What’s more, artificial organs and tissues with complicated inner cavities can be precisely rebuilt using newly developed 3D printing processes [173]. For example, the artificial urethra was fabricated with PCL/PLCL (50:50) polymers by using 3D bioprinting technology [174]. 3D-printed urethra, which was spatially arranged urothelial cells (UCs) and smooth muscle cells (SMCs), was developed to mimic mechanical property and cell growth environments of the native urethra [174]. Besides, the liver as one of the most important organs supports daily detoxification and digestion, and it has the ability to clean the body of virulence factors that are caused by venomous injuries, bacterial infections, and biological weaponry [175, 176]. Honeycomb shaped 3D structures containing fibroblast and hepatoma cells were fabricated by using the extrusion-based printing process to study the biological characteristics of the artificial liver [177]. Inspired by liver microstructures, the artificial liver-mimetic tissue, which is consisted of decellularized liver scaffolds (DLS) and polydiacetylene (PDA) nanoparticles, was fabricated by 3D bioprinting, facilitating hepatocytes to efficiently detoxify against toxins in the bloodstream [178]. This 3D printed artificial liver tissue efficiently and target-oriented removed pore-forming toxins (PFTs) without changing blood components and complement factors [178]. This approach provides a new strategy to functionalize decellularized artificial organs and tissues for medical applications [178].
3D bioprinting has been used to deposit layers of bio-inks composed of biocompatible polymer matrix and living cells to build complex artificial tissues and organs in recent years [173]. Currently, 3D bioprinting has already demonstrated certain progress in the reproduction of simple tissues and organs, such as skin [162,163,164,165], corneal [167], and ear [172]. 3D-printed artificial tissues and organs are alternatives for transplantation or regeneration of tissues and organs [173]. However, there are several challenges to reproduce the organs, which are composed of multi-material systems, hierarchical structures and multiple types of cells, using current bioprinting approach, then 3D-printed complex artificial organs, such as kidneys, livers, and hearts, still cannot act as transplantable organs with fully functionalities at this moment [179]. As shown in Fig. 11, three types of building strategies, including SLA, DIW, and Inkjet-based bioprinting, were widely used in the fabrication of artificial tissue and organs. DIW and inkjet-based bioprinting processes reflect superiorities in the multi-material fabrication. However, they getting difficulties in depositing bio-ink with high viscosity [180,181,182,183,184], and shear stress caused by the extrusion of bio-ink from the nozzle forces cell deformation [185]. SLA based bioprinting exhibits advantages in the fabrication of artificial organs and tissues with sophisticated structures and high resolution.
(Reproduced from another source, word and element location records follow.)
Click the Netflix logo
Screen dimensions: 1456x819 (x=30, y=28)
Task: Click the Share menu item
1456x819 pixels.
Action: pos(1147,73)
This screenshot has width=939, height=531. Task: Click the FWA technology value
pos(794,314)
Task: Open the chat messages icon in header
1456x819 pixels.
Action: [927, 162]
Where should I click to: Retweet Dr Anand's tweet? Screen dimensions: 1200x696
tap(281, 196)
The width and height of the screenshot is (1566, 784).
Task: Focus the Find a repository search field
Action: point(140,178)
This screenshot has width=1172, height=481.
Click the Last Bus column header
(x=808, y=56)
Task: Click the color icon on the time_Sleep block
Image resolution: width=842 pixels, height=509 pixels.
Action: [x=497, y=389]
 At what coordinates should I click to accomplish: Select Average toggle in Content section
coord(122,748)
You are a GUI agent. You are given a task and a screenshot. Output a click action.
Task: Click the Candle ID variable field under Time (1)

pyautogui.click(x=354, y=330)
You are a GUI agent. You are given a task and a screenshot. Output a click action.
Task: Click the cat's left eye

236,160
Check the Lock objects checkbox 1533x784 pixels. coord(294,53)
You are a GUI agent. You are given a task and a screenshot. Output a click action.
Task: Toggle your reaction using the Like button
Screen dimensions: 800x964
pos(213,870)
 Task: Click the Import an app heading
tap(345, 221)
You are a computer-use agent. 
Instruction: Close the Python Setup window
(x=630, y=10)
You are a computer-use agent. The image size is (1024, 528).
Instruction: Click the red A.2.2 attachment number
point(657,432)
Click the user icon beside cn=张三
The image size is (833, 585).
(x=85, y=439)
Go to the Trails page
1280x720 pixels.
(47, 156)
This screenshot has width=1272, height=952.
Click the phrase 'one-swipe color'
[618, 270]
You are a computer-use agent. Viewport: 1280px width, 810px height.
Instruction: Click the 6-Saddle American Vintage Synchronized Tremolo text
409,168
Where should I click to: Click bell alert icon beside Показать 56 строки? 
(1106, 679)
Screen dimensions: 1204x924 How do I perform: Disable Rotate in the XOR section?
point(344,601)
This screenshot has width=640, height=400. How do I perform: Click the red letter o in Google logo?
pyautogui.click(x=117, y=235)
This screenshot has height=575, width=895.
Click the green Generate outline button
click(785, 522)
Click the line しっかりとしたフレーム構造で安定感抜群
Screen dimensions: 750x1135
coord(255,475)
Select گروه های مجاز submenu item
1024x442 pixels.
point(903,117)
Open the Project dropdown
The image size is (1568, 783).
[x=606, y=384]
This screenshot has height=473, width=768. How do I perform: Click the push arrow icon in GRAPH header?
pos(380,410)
Meanwhile, there are some shortcomings, such as multi-material fabrication, high cell viability and densities, and limited material selections [186,187,188]. Overall, all aforementioned challenges of the bioprinting technologies are necessary to be solved for the mass production of artificial organs and tissues, and the printable materials anticipated to mimic the material ingredient of target tissues and organs will be developed [189,190,191,192,193]. Even though the impressive progress of bio-ink development has been made for the fabrication of artificial tissues and organs, considerable research topics, such as cell and material compatibility, tissue maturation and functionality, and appropriate vascularization and innervation, are needed to be further explored in the future [192, 193].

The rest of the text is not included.